■ DATASET EXTRACT ■
· · · · ·
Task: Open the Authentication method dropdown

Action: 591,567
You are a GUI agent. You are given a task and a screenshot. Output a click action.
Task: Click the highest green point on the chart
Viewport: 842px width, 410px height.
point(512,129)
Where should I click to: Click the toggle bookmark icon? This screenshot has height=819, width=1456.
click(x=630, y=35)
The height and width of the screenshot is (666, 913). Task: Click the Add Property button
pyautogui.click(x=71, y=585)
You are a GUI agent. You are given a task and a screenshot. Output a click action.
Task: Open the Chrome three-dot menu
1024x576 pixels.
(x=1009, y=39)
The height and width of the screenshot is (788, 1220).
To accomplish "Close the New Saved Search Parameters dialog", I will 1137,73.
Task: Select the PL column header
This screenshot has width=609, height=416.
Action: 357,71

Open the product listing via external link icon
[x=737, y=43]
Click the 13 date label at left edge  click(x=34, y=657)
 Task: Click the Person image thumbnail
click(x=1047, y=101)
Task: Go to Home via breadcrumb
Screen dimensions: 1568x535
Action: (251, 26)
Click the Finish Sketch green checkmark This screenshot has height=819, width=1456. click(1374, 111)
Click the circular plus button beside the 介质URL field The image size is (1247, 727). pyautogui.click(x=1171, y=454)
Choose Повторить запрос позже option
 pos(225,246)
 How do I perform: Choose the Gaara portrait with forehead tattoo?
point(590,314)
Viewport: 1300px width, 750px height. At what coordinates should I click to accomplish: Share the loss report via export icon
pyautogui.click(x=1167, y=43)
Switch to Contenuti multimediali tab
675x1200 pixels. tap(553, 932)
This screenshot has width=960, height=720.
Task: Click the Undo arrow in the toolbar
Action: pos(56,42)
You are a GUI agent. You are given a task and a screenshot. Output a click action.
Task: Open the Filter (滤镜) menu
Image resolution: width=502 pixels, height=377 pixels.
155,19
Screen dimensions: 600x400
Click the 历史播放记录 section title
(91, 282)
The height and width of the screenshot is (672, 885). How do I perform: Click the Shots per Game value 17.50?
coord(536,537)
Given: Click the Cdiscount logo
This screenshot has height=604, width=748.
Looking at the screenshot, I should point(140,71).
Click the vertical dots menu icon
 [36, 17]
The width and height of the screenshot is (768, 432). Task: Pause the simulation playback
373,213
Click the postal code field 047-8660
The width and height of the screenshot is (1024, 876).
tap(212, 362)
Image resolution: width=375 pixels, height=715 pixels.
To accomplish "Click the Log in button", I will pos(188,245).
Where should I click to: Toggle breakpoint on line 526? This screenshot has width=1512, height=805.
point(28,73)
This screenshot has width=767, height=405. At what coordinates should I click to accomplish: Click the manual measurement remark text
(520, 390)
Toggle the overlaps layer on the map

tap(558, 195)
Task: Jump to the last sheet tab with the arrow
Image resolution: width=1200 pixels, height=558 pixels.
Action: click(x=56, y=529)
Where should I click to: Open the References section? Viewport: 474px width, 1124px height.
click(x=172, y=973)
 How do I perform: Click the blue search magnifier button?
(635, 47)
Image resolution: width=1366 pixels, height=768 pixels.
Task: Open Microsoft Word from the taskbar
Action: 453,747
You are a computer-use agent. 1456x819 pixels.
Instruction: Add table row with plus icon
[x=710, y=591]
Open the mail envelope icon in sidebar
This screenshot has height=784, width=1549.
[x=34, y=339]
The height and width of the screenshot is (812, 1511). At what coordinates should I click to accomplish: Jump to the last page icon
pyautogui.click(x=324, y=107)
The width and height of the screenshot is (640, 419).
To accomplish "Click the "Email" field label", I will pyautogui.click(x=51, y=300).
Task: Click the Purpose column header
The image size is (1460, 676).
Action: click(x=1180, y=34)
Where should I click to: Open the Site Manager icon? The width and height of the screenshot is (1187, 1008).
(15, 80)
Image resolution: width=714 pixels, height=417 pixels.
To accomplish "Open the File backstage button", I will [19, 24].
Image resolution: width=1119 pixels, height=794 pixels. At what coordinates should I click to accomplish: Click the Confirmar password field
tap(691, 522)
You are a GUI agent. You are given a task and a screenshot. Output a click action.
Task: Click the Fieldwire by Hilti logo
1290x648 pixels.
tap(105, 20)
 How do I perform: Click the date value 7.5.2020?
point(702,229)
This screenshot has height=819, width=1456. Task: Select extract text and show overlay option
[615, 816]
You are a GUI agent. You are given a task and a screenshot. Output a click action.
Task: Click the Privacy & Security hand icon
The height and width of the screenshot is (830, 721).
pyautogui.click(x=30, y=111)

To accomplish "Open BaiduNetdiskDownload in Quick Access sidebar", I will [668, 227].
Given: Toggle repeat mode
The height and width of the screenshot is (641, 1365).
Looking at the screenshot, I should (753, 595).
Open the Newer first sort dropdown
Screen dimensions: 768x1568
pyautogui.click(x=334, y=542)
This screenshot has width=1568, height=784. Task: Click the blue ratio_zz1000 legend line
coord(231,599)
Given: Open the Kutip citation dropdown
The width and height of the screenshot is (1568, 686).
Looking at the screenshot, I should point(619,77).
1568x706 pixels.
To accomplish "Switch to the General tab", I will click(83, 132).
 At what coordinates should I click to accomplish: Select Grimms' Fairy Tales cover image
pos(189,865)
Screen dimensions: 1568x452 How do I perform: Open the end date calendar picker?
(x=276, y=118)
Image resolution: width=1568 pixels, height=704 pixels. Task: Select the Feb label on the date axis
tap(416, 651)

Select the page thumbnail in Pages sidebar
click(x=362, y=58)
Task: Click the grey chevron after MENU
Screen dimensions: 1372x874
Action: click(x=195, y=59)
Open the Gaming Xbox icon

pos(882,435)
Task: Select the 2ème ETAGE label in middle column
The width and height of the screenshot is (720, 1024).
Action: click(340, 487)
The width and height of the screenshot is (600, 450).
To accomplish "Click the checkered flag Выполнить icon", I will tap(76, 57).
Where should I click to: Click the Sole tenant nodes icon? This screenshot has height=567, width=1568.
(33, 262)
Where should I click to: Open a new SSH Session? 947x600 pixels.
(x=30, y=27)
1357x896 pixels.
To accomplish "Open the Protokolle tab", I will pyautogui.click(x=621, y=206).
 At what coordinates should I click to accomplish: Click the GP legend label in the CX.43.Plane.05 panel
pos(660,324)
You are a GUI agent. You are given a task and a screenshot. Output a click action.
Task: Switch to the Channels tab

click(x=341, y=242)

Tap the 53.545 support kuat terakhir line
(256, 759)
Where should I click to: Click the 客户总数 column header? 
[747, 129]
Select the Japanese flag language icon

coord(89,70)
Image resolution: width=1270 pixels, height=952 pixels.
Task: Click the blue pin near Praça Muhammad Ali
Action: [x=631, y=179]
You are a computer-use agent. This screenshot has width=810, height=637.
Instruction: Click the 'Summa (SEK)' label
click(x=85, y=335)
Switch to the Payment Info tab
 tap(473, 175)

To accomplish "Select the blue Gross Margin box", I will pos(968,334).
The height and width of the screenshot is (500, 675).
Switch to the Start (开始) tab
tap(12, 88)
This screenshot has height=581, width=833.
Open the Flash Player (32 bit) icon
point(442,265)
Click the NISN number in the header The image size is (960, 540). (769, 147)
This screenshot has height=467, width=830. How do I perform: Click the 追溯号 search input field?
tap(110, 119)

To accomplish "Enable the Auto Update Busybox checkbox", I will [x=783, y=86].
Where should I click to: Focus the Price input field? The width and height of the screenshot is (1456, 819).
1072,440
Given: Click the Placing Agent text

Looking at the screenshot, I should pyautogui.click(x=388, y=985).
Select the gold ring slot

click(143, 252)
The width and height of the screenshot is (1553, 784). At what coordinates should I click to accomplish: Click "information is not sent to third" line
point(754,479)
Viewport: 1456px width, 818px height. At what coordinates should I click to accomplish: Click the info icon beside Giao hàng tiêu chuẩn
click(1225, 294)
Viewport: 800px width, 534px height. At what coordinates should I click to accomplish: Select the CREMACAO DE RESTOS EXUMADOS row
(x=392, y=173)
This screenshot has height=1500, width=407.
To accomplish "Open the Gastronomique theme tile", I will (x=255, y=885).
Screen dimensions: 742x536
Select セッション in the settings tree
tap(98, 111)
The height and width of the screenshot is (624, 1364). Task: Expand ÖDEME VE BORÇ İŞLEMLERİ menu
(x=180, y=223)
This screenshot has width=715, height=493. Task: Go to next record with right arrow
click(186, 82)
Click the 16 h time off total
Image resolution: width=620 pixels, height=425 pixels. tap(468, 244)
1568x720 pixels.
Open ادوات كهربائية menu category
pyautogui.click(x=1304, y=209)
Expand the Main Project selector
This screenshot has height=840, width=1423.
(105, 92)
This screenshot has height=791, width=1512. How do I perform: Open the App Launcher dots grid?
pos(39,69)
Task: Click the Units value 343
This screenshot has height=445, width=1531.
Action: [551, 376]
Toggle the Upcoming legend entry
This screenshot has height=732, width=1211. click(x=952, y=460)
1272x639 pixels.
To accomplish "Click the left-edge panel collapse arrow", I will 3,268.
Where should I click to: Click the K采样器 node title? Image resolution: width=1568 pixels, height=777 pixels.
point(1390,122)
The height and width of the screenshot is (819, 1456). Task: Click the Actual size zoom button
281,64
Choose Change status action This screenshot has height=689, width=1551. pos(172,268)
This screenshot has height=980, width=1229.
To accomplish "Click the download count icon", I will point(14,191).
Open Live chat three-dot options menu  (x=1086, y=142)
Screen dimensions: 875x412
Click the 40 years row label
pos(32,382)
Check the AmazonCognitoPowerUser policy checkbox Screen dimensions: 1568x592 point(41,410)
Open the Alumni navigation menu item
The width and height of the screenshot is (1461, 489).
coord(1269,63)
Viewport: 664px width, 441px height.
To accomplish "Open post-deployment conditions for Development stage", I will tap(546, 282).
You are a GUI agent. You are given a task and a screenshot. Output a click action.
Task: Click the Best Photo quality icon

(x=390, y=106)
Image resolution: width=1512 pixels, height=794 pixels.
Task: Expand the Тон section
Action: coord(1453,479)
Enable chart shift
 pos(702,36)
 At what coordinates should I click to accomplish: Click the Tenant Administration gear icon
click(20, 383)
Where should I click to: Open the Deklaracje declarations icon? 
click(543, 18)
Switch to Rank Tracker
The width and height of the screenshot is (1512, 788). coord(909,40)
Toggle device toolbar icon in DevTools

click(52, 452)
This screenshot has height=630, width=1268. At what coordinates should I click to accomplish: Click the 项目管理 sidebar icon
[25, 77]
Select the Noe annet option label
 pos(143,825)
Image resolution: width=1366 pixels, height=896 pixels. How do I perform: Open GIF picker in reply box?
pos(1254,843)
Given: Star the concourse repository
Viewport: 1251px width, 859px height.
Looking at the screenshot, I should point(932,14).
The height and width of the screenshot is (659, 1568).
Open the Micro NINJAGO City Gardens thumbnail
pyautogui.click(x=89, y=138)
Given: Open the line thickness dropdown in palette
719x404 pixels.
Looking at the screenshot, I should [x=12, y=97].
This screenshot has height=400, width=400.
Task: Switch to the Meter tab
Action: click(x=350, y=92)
· · · · ·
■ CHALLENGE ■
Show every line above that contains the word "picker" and copy each one in full. Case counts.

■ WRITTEN SOLUTION ■
Screen dimensions: 1568x452 How do I perform: Open the end date calendar picker?
Image resolution: width=1366 pixels, height=896 pixels. How do I perform: Open GIF picker in reply box?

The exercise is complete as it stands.